What you should do:
Exactly as written, set down the lines from the top of the entries through the line bearing "Task: Select the Ecom - Store Owner tag", with every picture left out.

Data records:
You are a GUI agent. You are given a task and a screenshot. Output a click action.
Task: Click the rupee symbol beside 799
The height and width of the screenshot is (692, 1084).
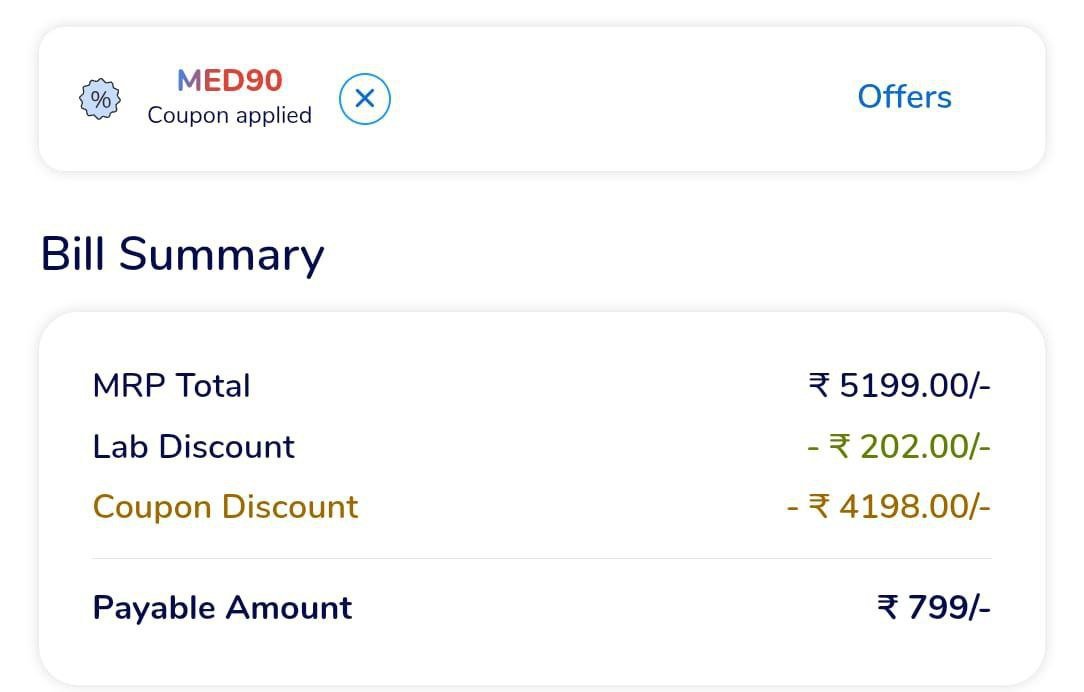tap(888, 608)
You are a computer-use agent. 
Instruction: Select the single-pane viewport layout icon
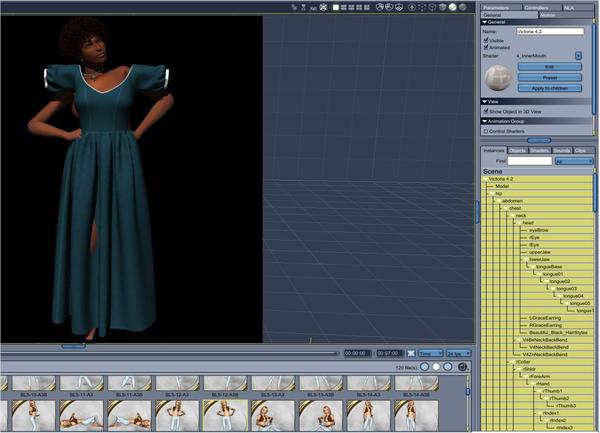click(334, 7)
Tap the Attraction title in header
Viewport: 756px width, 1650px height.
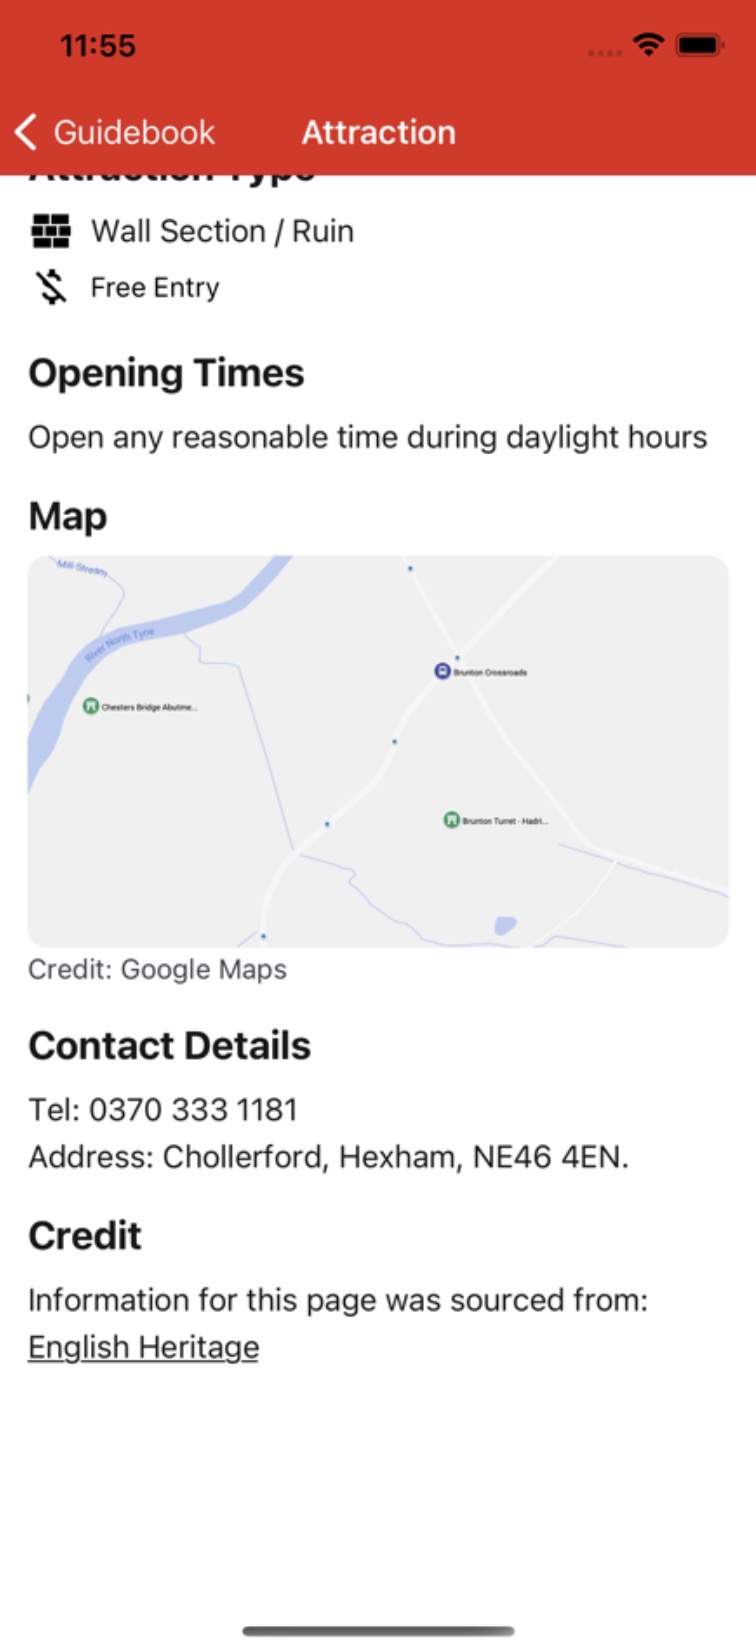pos(379,132)
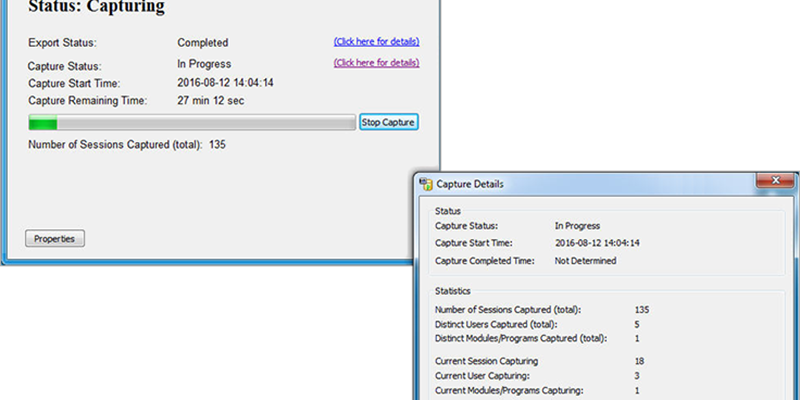
Task: Click 'Not Determined' completed time value
Action: point(585,261)
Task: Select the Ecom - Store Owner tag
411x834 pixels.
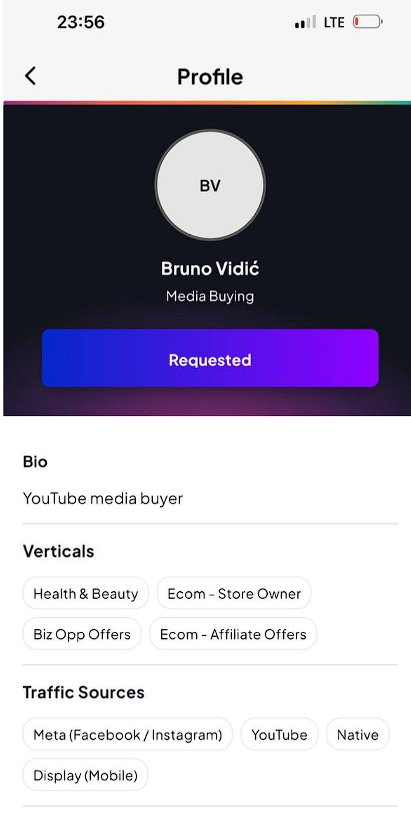Action: click(x=234, y=593)
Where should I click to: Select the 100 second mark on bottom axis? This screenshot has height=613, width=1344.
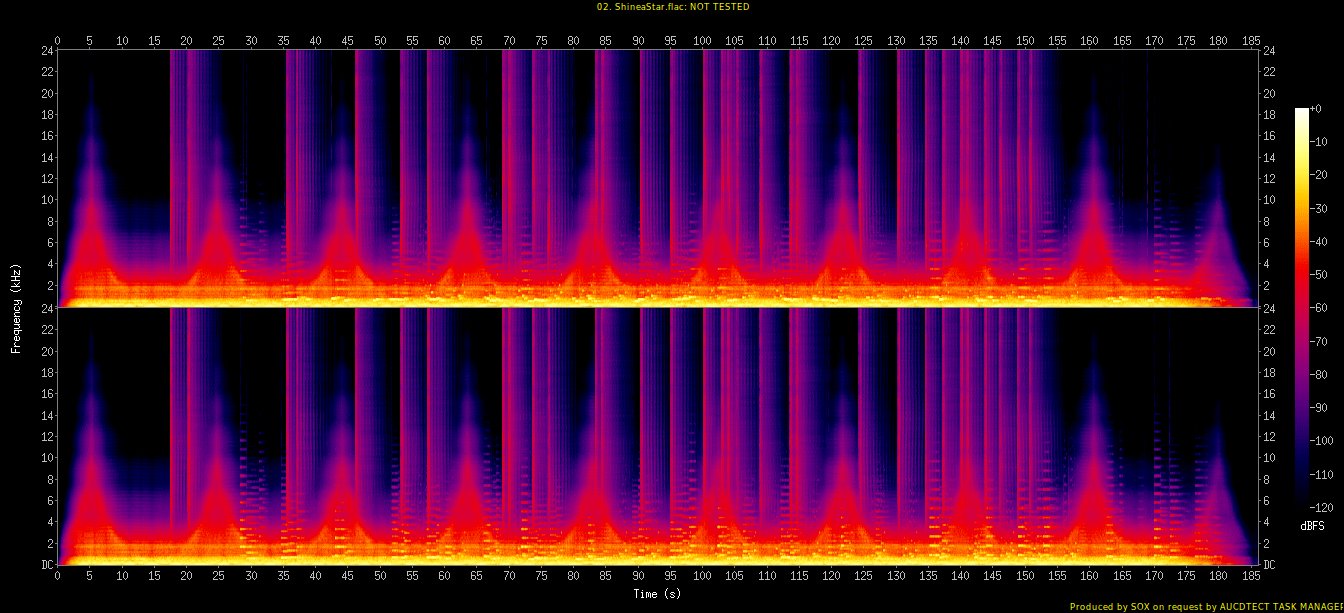702,576
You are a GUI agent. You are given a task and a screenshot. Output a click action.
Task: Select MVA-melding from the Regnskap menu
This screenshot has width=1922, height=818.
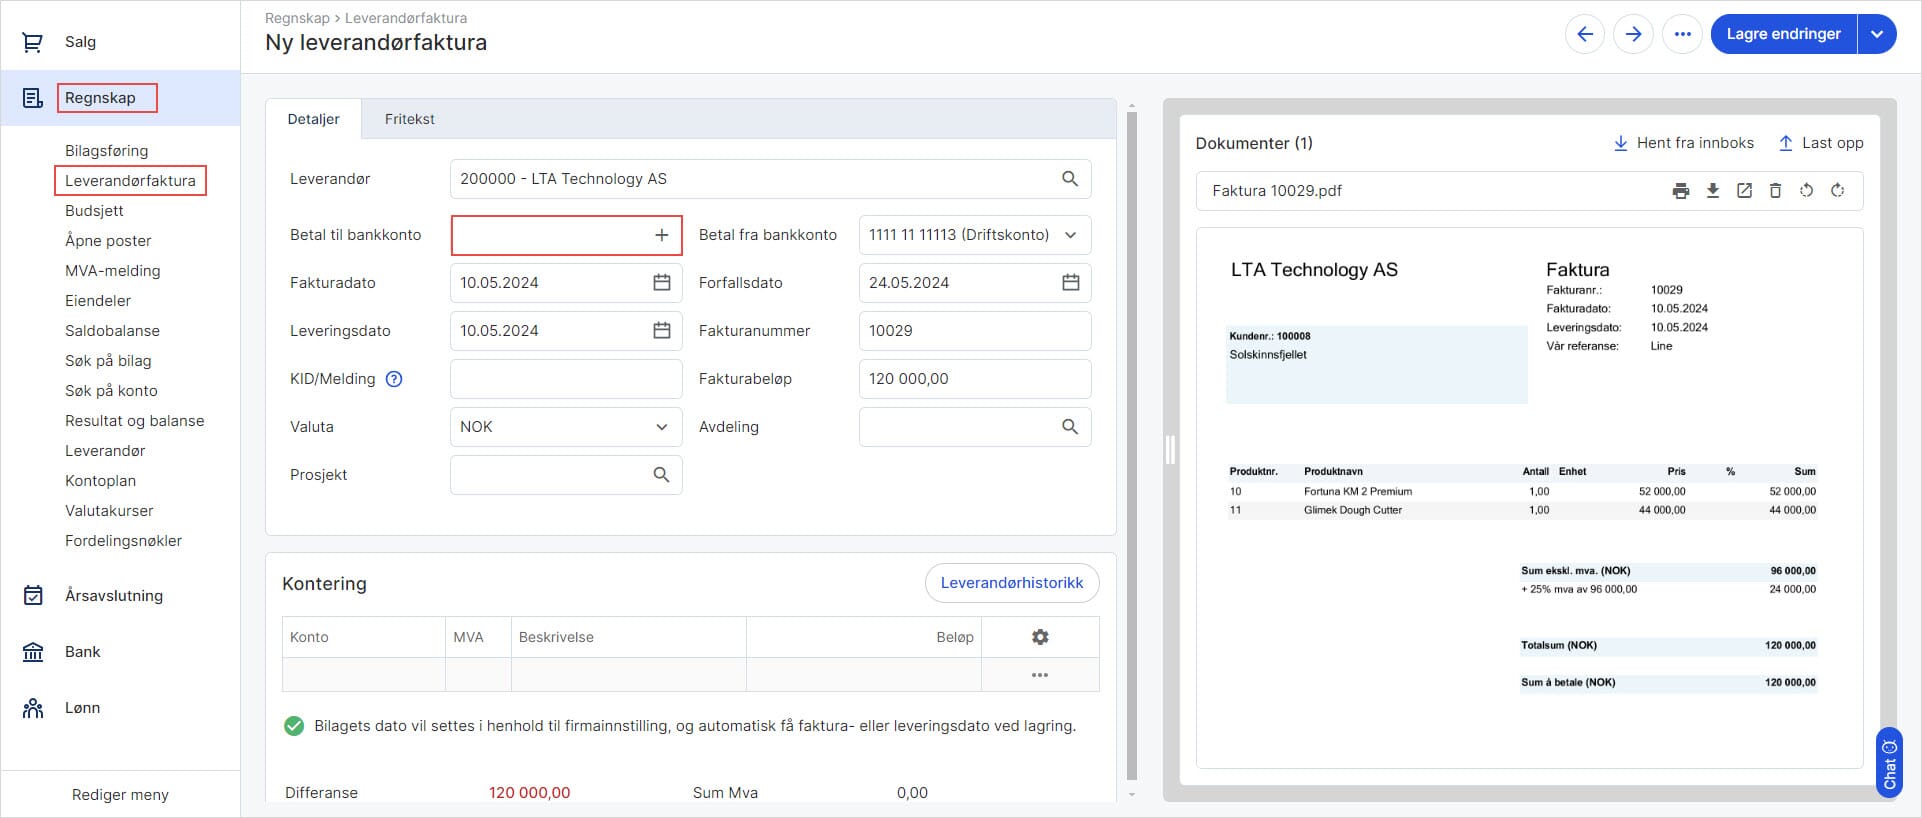112,271
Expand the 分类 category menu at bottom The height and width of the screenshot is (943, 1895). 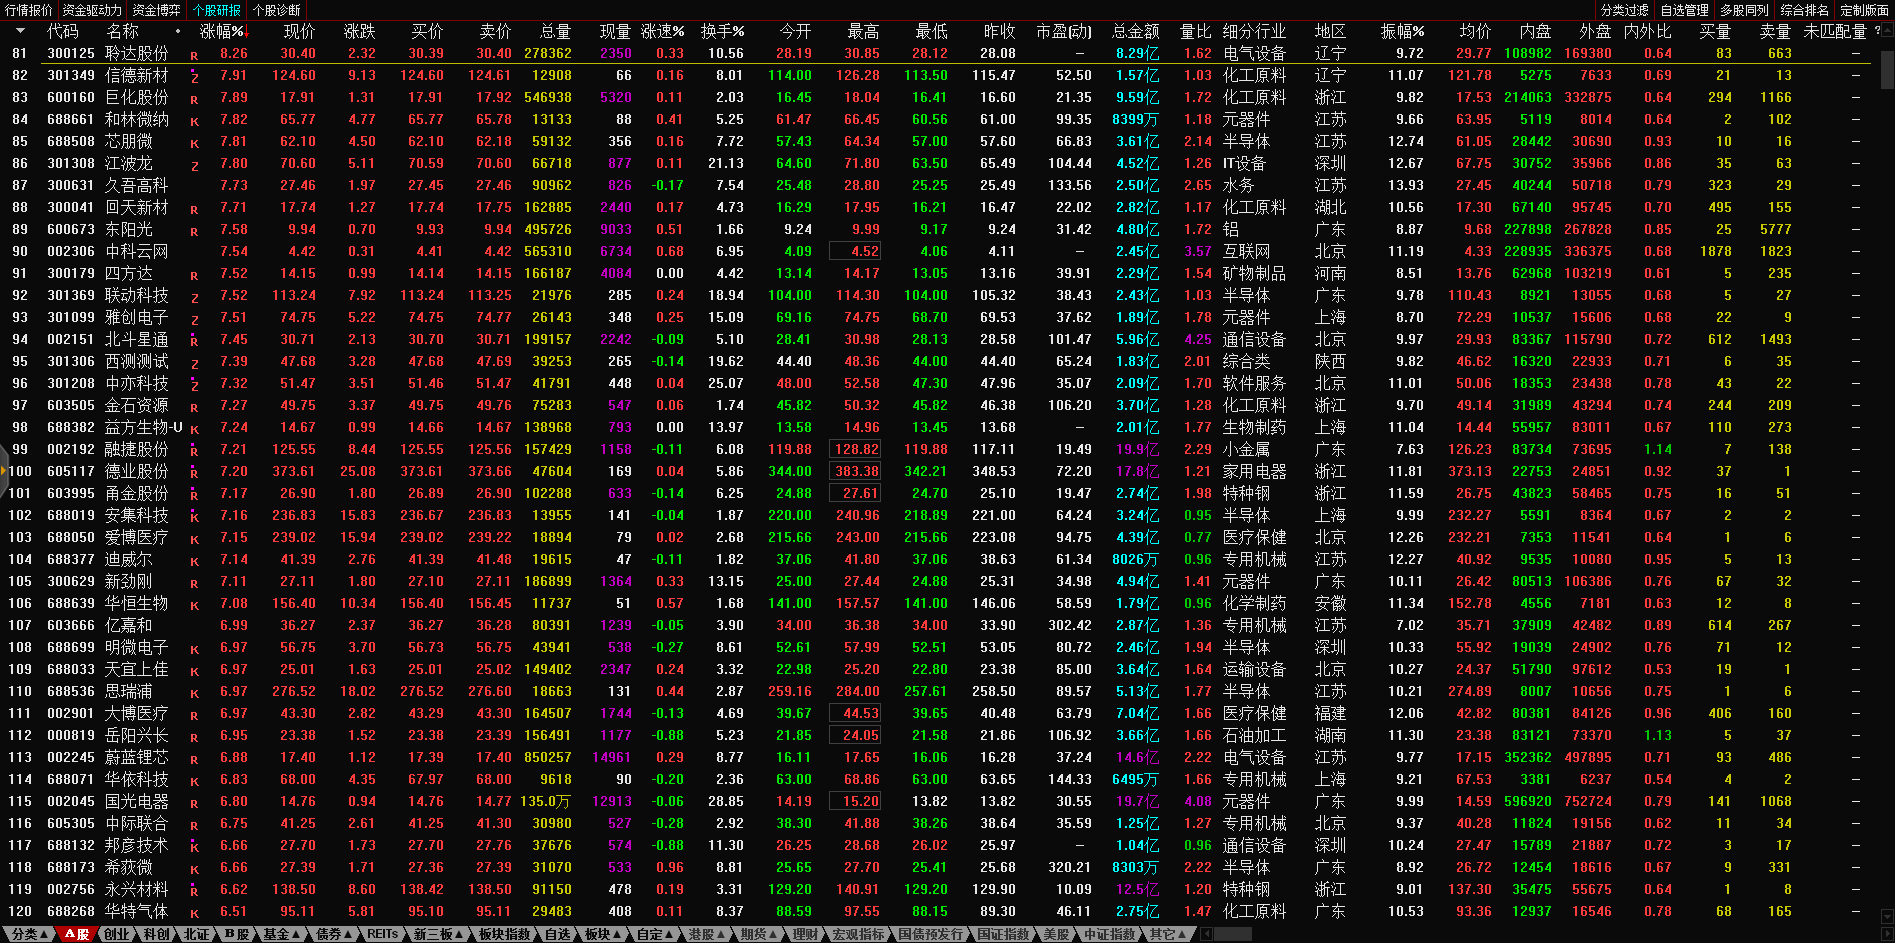click(30, 934)
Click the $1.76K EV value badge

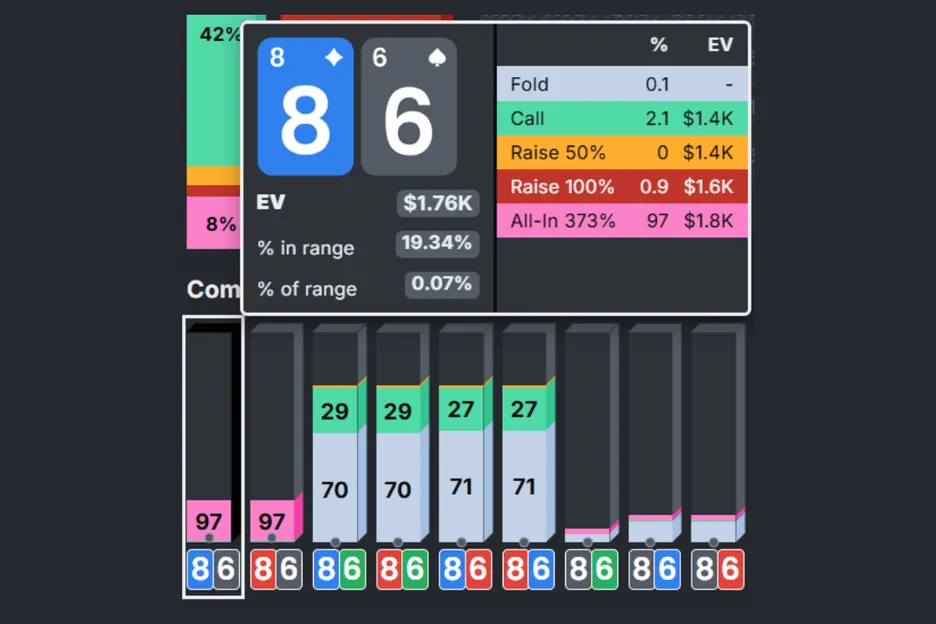(x=437, y=204)
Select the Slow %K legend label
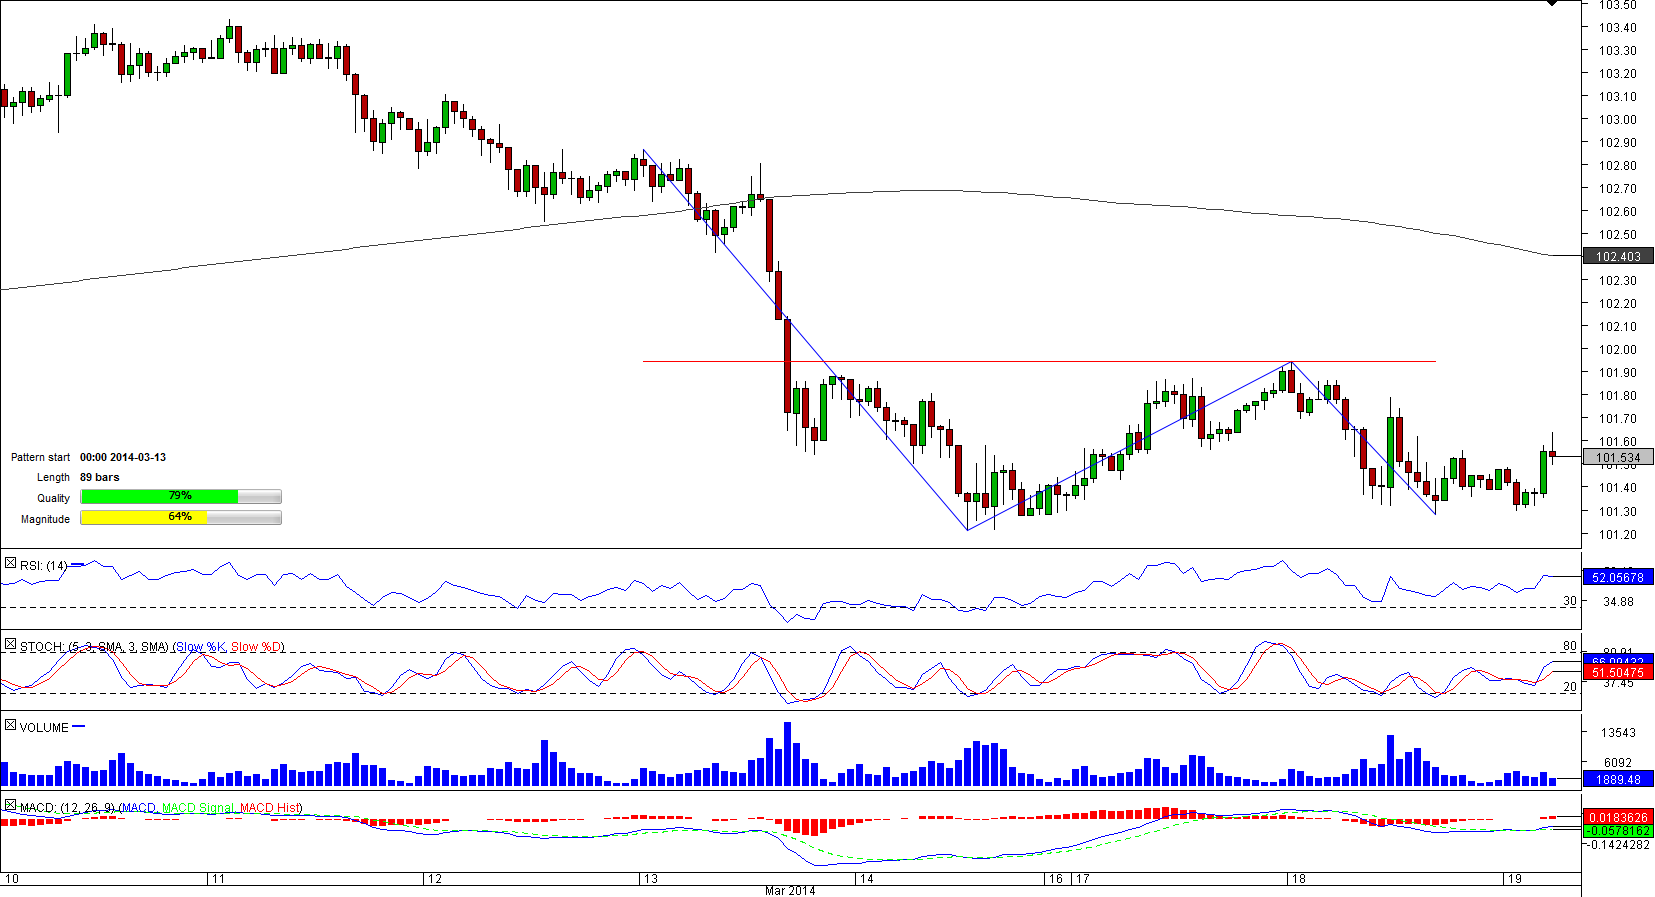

Task response:
You are a GUI agent. You are given a task and a screenshot. Output a click action.
Task: Click the rupee symbol beside 799
The height and width of the screenshot is (692, 1084).
tap(888, 608)
You are a computer-use agent. 
Instruction: Select the single-pane viewport layout icon
click(334, 7)
Tap the Attraction title in header
Viewport: 756px width, 1650px height.
pos(379,132)
Task: Click 'Not Determined' completed time value
Action: point(585,261)
Task: Select the Ecom - Store Owner tag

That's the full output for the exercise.